La réflexion humaine prend souvent la forme de pensées qui se déploient en simultané sur différents plans. Puis, sans prévenir, une idée fixe et latente vient prendre toute la place, l’espace d’un instant, puis se décline en une nouvelle arborescence d’idées. Vivier, je crois, traduit bien cette activité cérébrale tumultueuse. C’est l’accumulation de ces strates et la façon dont elles sont traitées qui confèrent à l’œuvre sa grande intensité. C’est aussi en ce sens que j’ai abordé mon travail avec les chanteurs. Une fois les défis techniques surmontés, j’ai misé sur la signification et la portée de ces affects, et sur la façon dont ils s’incarnent dans la partition. Parfois, un subito piano peut vouloir dire bien plus qu’une simple dynamique douce.
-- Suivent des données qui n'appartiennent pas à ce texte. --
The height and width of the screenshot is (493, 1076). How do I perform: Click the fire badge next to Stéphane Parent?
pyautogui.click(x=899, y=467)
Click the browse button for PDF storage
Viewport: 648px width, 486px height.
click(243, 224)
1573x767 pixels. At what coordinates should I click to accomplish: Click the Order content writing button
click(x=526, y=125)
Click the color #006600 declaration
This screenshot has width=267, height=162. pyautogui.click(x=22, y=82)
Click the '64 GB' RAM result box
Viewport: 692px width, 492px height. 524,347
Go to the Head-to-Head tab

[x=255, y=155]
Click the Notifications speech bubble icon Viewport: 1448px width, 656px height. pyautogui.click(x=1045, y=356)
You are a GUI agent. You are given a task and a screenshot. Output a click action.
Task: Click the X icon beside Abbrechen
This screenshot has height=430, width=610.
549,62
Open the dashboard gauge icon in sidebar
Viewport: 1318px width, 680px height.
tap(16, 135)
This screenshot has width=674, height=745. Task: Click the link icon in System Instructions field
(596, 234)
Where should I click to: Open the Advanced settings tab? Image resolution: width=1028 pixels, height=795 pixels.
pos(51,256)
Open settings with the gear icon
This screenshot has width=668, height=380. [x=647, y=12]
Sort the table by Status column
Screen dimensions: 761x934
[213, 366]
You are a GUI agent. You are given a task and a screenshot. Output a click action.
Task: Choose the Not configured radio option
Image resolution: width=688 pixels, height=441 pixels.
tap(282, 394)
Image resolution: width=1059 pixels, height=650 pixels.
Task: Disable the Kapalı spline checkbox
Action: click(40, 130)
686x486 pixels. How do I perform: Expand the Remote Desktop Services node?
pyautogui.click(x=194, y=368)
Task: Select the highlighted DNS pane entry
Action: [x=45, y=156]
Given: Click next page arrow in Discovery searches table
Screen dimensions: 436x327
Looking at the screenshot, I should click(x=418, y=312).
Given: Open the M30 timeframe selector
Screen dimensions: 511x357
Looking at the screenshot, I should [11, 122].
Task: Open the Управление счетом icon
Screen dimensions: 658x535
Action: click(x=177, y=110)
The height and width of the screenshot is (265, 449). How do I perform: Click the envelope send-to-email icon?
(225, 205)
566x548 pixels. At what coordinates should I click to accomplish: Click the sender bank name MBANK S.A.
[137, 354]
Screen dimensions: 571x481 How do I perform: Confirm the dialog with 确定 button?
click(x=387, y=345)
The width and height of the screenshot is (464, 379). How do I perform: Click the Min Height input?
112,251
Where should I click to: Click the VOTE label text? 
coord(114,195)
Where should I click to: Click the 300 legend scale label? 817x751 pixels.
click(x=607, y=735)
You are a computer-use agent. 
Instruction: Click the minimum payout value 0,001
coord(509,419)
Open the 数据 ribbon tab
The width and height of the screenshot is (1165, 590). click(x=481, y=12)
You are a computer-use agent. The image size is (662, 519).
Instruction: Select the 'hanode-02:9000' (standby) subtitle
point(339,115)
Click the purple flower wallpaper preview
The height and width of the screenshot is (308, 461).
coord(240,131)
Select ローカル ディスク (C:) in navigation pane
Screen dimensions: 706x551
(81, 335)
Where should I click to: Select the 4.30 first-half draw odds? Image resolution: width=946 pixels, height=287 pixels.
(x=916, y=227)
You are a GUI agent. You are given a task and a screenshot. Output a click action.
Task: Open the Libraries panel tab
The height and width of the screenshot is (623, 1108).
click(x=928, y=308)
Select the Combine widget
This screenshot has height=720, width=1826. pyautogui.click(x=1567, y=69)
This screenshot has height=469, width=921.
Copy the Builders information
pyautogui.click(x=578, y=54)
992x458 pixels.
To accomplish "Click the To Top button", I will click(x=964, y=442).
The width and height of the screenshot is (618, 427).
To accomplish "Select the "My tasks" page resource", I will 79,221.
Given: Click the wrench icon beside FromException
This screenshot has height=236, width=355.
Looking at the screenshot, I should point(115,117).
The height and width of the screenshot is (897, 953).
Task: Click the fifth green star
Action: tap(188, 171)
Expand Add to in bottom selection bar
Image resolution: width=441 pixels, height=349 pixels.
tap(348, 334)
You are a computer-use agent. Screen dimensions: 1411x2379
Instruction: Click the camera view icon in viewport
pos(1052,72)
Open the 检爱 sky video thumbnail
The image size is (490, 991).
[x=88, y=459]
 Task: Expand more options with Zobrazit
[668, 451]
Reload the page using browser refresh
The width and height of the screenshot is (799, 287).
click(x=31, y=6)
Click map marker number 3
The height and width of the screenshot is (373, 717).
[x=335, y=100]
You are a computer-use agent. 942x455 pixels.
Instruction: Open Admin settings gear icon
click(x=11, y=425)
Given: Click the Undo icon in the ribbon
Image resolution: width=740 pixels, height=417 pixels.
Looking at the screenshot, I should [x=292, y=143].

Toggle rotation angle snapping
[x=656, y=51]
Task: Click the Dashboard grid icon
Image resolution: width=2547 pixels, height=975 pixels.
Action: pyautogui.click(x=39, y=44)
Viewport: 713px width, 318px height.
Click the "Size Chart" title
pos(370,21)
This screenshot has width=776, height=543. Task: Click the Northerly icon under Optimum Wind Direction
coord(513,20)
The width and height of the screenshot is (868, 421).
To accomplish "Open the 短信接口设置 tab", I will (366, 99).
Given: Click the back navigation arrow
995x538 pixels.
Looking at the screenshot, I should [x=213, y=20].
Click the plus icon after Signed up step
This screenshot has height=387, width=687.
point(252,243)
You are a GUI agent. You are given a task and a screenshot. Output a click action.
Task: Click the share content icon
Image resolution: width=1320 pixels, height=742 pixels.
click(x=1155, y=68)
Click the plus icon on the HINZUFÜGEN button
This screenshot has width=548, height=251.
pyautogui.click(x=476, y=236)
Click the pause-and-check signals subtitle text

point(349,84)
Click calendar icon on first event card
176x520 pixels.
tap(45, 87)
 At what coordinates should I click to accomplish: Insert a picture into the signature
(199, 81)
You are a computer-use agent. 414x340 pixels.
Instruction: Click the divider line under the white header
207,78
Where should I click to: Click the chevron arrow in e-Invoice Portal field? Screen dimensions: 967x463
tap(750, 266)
Il peut aussi être le symbole de l’incertitude la plus complète.
PAN M 360 : Après toutes ces heures passées à travailler d’arrache-pied pour donner forme à ces idées complexes et à franchir le pas entre la vie et la mort mille fois plutôt qu’une à travers l’œuvre de Vivier : qu’avez-vous appris et comment le groupe en ressort-il grandi ?
PASCAL GERMAIN-BÉRARDI : Certains chanteurs m’ont confié que leur solfège rythmique allait désormais « torcher » (rires). D’autres ont mentionné que la complexité de Journal leur a permis de mettre en perspective certaines œuvres du répertoire auxquelles ils ont été exposés. Ils ressentent également beaucoup de fierté à l’idée de participer à un évènement aussi spécial. Mais plus encore, c’est un sentiment d’accomplissement très fort qui les anime. Et ça, c’est une chose que je recherche dans mes projets et que je valorise énormément.